[Things to do]
1. Which stages does the passage on fats and oils trace in how the dominantly saturated palm oils were perceived? List every one.
2. Does each statement below agree with the passage on fats and oils? (a) Red palm oil is commercially available. (b) The newer processing technologies for red palm oil destroy its carotenoids. (c) For palm oil, the tocotrienols have led the way among phytochemicals. Answer yes or no for each, and quote the deciding words from the passage.
3. Can you continue the passage on fats and oils from the point where it stops?

[Excerpted passage]
=== Begin Enclosure ===
With time, double bond configuration, cis or trans,
also became of health, as well as industrial, interest and the adverse
effects of trans fatty acids were identified. Within this historical
development, there was already an increasing sophistication in the
way in which the dominantly saturated palm oils were perceived, from
concern about CHD risk on the basis of saturation, to appreciation
of more neutrality in effect because of chain length1, to possible advantage through lack of trans content2 to differential effects of different trans isomers3.
A new paradigm has begun which has to do with the
phytochemicals in fats and oils. Not only are these the isomers
of fat soluble vitamins, like the tocotrienols as well as the tocopherols
in the case of vitamin E, and a range of carotenoids, additional to
a and b -carotene, in the case of vitamin A, with altogether novel functions,
but there are isoflavones and a range of polyphenols with their own
human physiological and pathophysiological effects. In the case of
palm oil, the tocotrienols have led the way, initially with conflicting
evidence about their effects on lipid metabolism through HMGCoA reductase
inhibition4, then their synergistic anti-tumour
properties, with polyphenols (flavonoids)5 and their location in skin, protecting against actinic damage6.
The changing view of fats and oils inevitably stimulates
a quest in the market place for less refined products of which red
palm oil is a traditional and emergent example with newer processing
technologies which avoid carotenoid destruction (by controlled chemical
and temperature treatments followed by molecular distillation). Red
palm oil is now commercially available, but questions of acceptability
of colour remain, especially among Chinese where oil of this colour
has been used in religious ceremony. At the same time, there is renewed
interest in the most unrefined of fats and oils, at
source, in seeds, grains or nuts. We can expect there to be a new
dietary emphasis on the mix of unrefined fats and oils, nutritious
oleochemicals, some produced by biotechnology, others by fractionation,
and of seeds, nuts and wholegrains as fat sources. Often, guidance
will come from traditional food cultures.
=== End Enclosure ===
[Given entries]
=== Begin Enclosure ===
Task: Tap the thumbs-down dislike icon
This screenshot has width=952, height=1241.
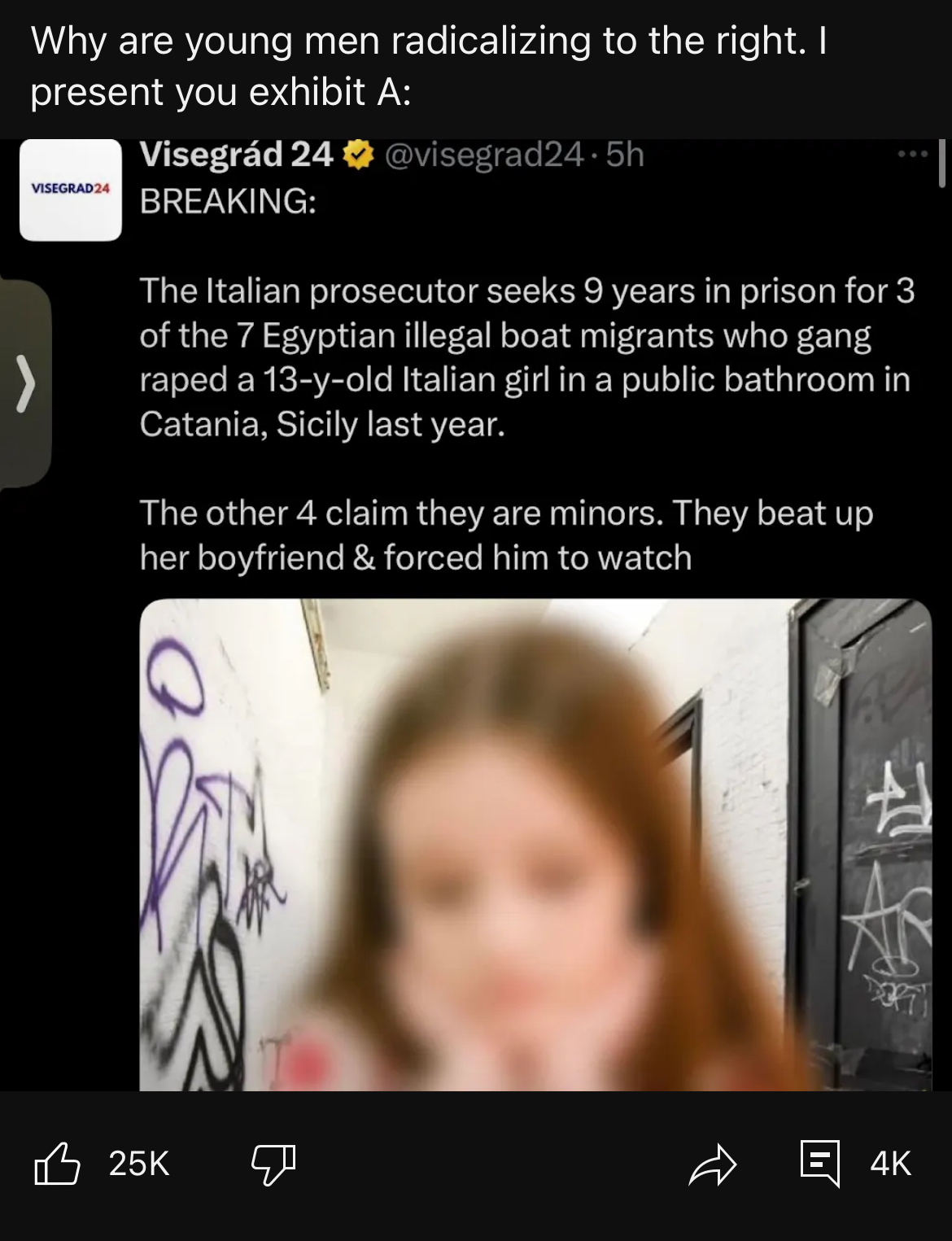Action: (x=273, y=1164)
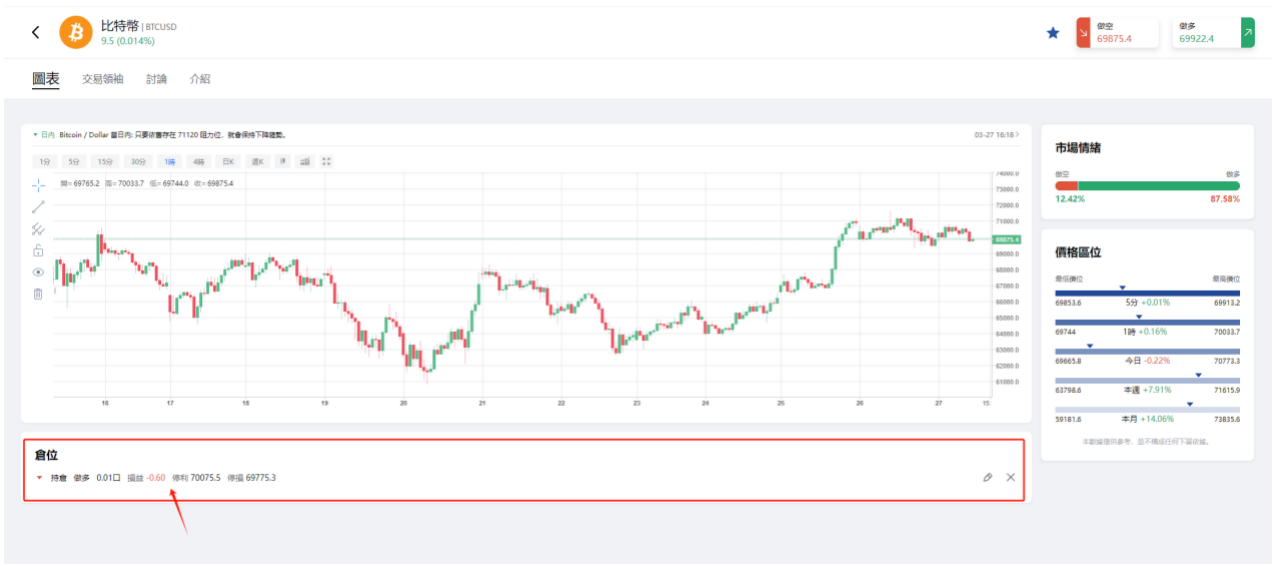Screen dimensions: 1276x566
Task: Open the 討論 tab
Action: tap(156, 79)
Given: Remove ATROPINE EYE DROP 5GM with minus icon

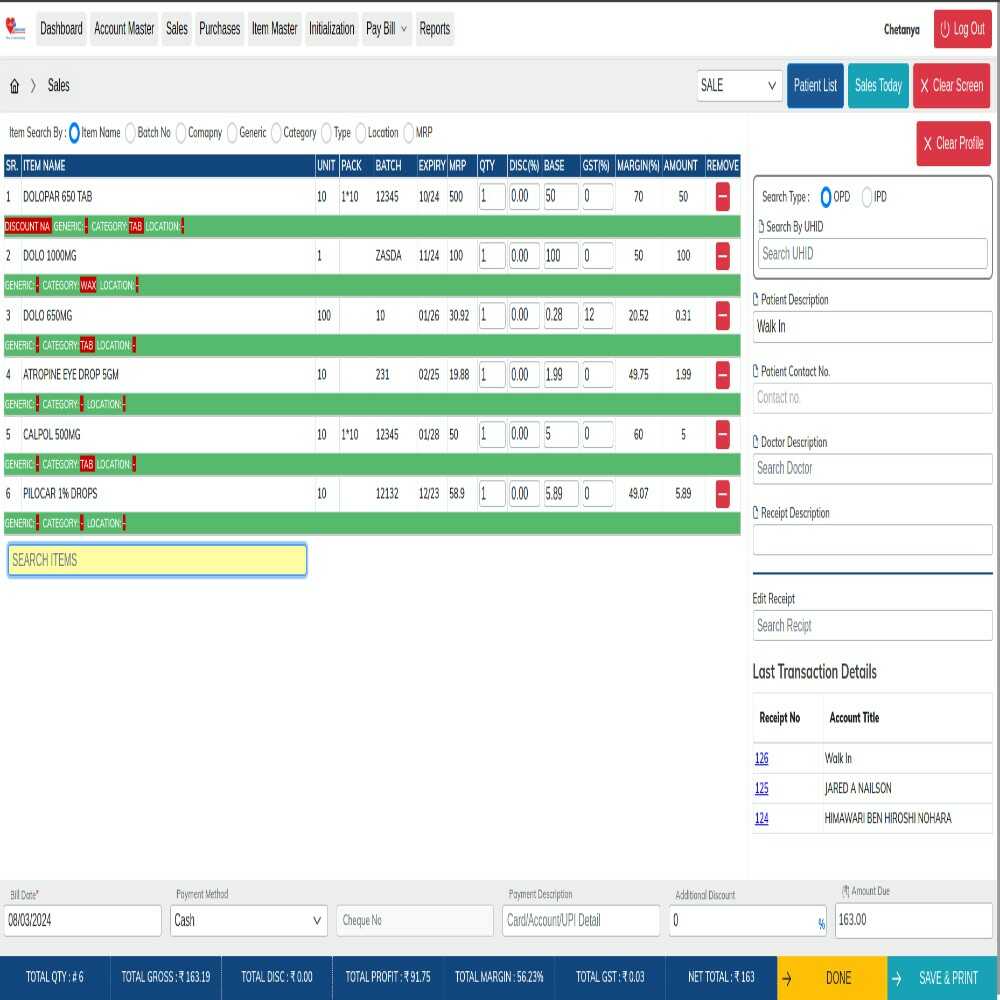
=== End Enclosure ===
[Task-by-task answers]
1.
- Concern about CHD risk on the basis of saturation
- Appreciation of more neutrality in effect because of chain length
- Possible advantage through lack of trans content
- Differential effects of different trans isomers

2.
(a) Yes: "Red palm oil is now commercially available"
(b) No: "newer processing technologies which avoid carotenoid destruction"
(c) Yes: "In the case of palm oil, the tocotrienols have led the way"

3.
The emphasis on a variety of fats and oils,
their sources and their products, will also generate a more ecologically
sound approach to this area of food and health. As the palm oil production,
refining and processing industry grows, the environmental implications
will be of greater interest. There is already evidence, at least,
that waste management and recycling are becoming highly successful.
The story of how active research and debate will relentlessly change
perceptions of preferred ways of eating for health is as fascinating
for dietary fat as for any area of human nutrition.
References
- Khosla P and Sundram K. Effects of dietary fatty caid composition on
plasma cholesterol. Progress in Lipid Research 1996, 35: 93-132.
- Hodgson JM, Boxall JA, Wahlqvist ML and Balazs ND. Platelet transfatty
acids in relation to angiographically assessed coronary artery disease.
Atherosclerosis 1996; 120: 147-154.
- Watts GF, Jackson P, Burke V, Lewis B. Dietary fatty acids and progression
of coronary artery disease in men. Am J Clin Nutr 1996; 64(2): 202-209.
- Qureshi AA, Qureshi N, Hasler-Rapacz JO, Weber FE, Chaudhary V, Crenshaw
TD, Gapor A, Ong AS, Chong YH, Peterson D et al Dietary tocotrienols
reduce concentrations of plasma cholesterol, apolipoprotein B, thromboxane
B2, and platelet factor 4 in pigs with inherited hyperlipidaemias.
Am J Clin Nutr 1991; 53(4 suppl): 1042S-1046S.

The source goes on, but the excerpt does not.